Provided records
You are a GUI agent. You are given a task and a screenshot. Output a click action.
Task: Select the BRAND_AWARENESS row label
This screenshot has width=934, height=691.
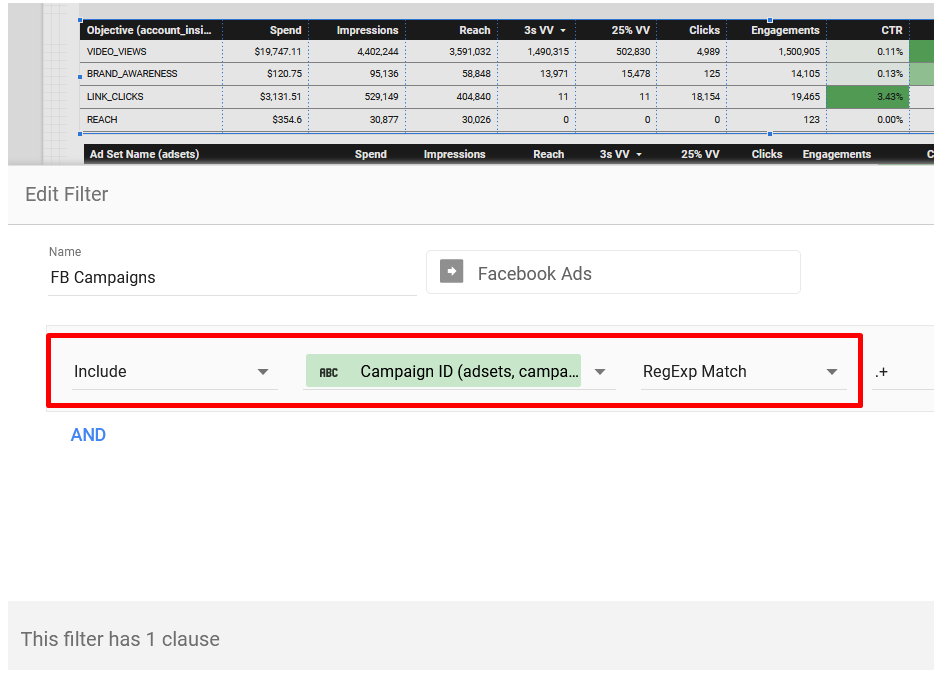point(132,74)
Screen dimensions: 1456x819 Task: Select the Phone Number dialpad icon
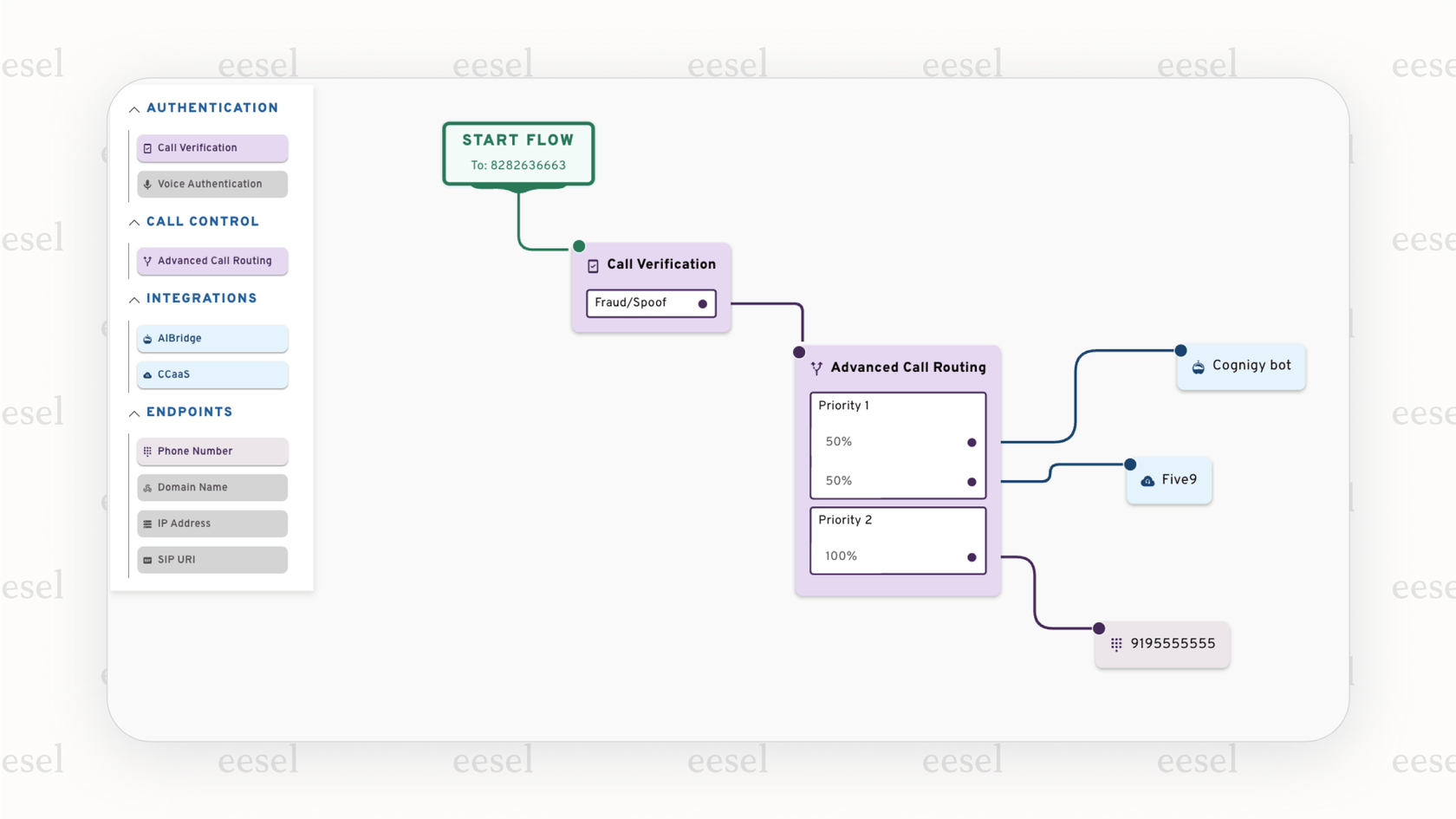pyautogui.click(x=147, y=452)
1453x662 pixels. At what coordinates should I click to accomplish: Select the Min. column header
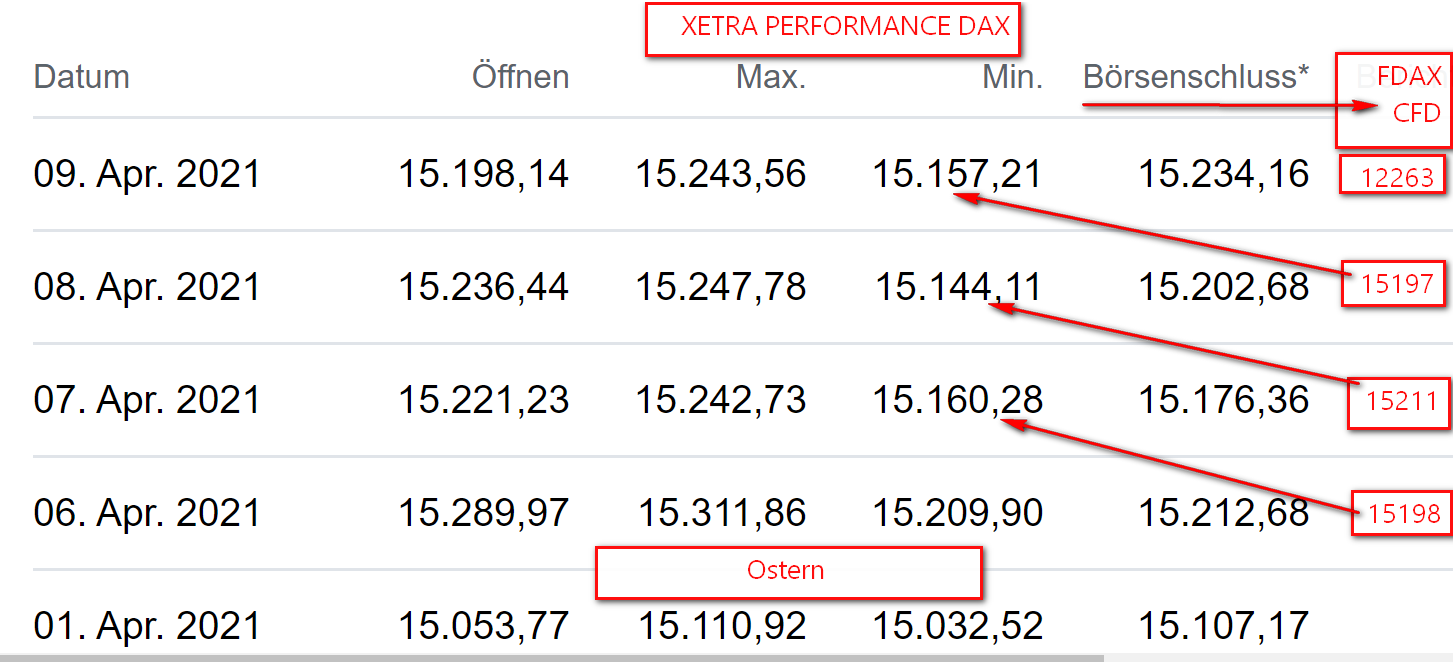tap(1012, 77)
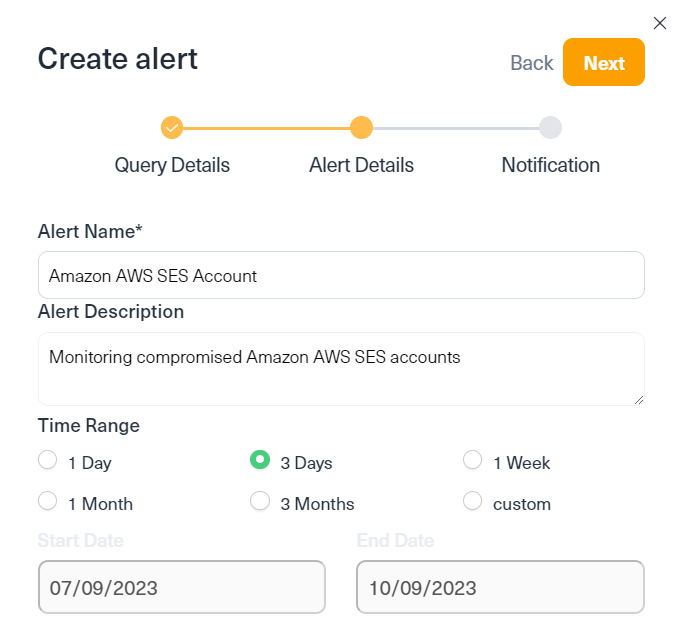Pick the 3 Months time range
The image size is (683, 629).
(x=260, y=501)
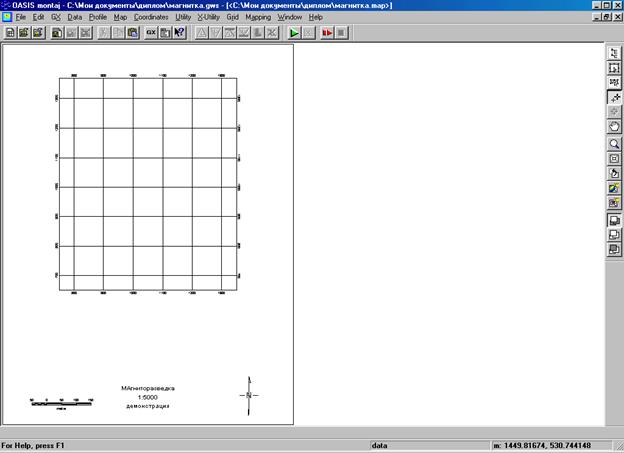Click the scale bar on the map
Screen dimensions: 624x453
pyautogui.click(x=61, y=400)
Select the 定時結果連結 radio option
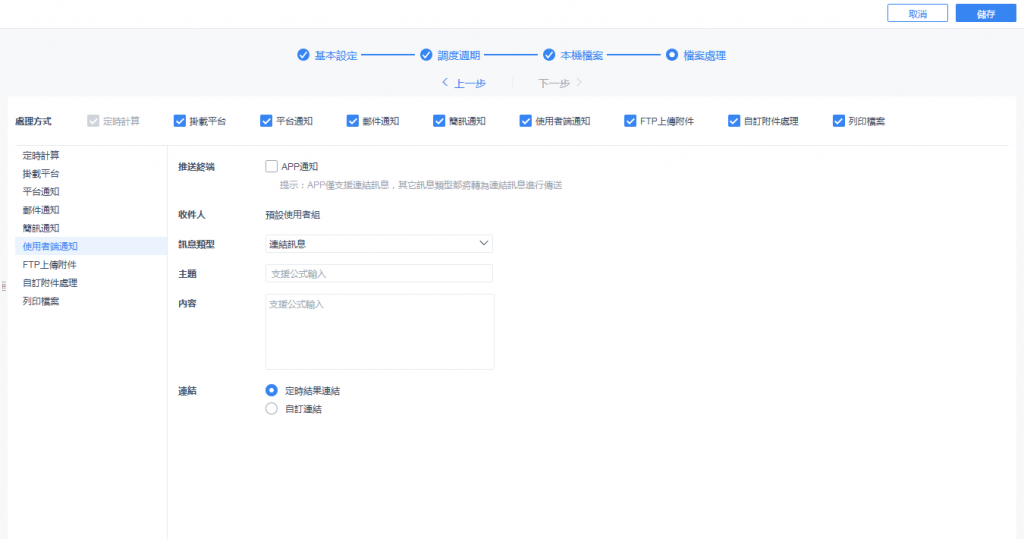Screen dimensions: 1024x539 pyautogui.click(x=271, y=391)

Try it
Only the entries themselves should be output, word for word, with all pictures omitted.

Response
You are a GUI agent. You are given a task and a screenshot. Output a click action.
Task: Select the BRAND_AWARENESS row label
This screenshot has width=934, height=691.
point(132,74)
Screen dimensions: 1456x819 Task: Select the Phone Number dialpad icon
pyautogui.click(x=147, y=452)
1453x662 pixels. At what coordinates should I click to accomplish: Select the Min. column header
tap(1012, 77)
Pick the 3 Months time range
The image size is (683, 629).
(x=260, y=501)
Click the scale bar on the map
Screen dimensions: 624x453
pyautogui.click(x=61, y=400)
Select the 定時結果連結 radio option
Screen dimensions: 1024x539 pyautogui.click(x=271, y=391)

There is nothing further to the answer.